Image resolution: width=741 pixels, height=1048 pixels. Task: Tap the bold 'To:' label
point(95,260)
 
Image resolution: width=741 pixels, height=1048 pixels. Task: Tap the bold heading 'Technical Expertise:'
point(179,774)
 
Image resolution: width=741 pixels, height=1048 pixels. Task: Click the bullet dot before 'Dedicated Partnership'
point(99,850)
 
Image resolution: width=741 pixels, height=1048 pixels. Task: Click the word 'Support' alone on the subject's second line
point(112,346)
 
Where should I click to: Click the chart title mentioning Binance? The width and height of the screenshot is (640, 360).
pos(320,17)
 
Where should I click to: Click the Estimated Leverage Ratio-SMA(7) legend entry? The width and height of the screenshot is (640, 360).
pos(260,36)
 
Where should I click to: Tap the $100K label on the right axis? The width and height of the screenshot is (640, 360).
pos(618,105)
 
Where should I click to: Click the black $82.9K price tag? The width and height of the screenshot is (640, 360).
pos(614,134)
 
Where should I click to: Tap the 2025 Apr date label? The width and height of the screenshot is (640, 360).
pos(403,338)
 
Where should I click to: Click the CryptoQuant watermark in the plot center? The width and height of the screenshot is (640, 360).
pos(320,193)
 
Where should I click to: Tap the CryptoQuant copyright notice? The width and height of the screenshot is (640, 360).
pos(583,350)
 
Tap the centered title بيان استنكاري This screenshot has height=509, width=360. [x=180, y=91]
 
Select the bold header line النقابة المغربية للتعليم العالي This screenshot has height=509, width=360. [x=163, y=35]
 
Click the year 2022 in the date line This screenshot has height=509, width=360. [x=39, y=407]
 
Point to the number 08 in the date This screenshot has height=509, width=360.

────

Print each of the items above again verbatim, in the same order, changing nothing.

__Solved exercise__
Image resolution: width=741 pixels, height=1048 pixels. Task: Tap the bold 'To:' label
point(95,260)
 
Image resolution: width=741 pixels, height=1048 pixels. Task: Tap the bold heading 'Technical Expertise:'
point(179,774)
 
Image resolution: width=741 pixels, height=1048 pixels. Task: Click the bullet dot before 'Dedicated Partnership'
point(99,850)
 
Image resolution: width=741 pixels, height=1048 pixels. Task: Click the word 'Support' alone on the subject's second line
point(112,346)
 
Where should I click to: Click the chart title mentioning Binance? The width and height of the screenshot is (640, 360).
pos(320,17)
 
Where should I click to: Click the Estimated Leverage Ratio-SMA(7) legend entry? The width and height of the screenshot is (640, 360).
pos(260,36)
 
Where should I click to: Tap the $100K label on the right axis? The width and height of the screenshot is (640, 360).
pos(618,105)
 
Where should I click to: Click the black $82.9K price tag? The width and height of the screenshot is (640, 360).
pos(614,134)
 
Where should I click to: Tap the 2025 Apr date label? The width and height of the screenshot is (640, 360).
pos(403,338)
 
Where should I click to: Click the CryptoQuant watermark in the plot center? The width and height of the screenshot is (640, 360).
pos(320,193)
 
Where should I click to: Tap the CryptoQuant copyright notice? The width and height of the screenshot is (640, 360).
pos(583,350)
 
Tap the centered title بيان استنكاري This screenshot has height=509, width=360. [x=180, y=91]
 
Select the bold header line النقابة المغربية للتعليم العالي This screenshot has height=509, width=360. [x=163, y=35]
 
Click the year 2022 in the date line This screenshot has height=509, width=360. [x=39, y=407]
 
Point to the number 08 in the date This screenshot has height=509, width=360.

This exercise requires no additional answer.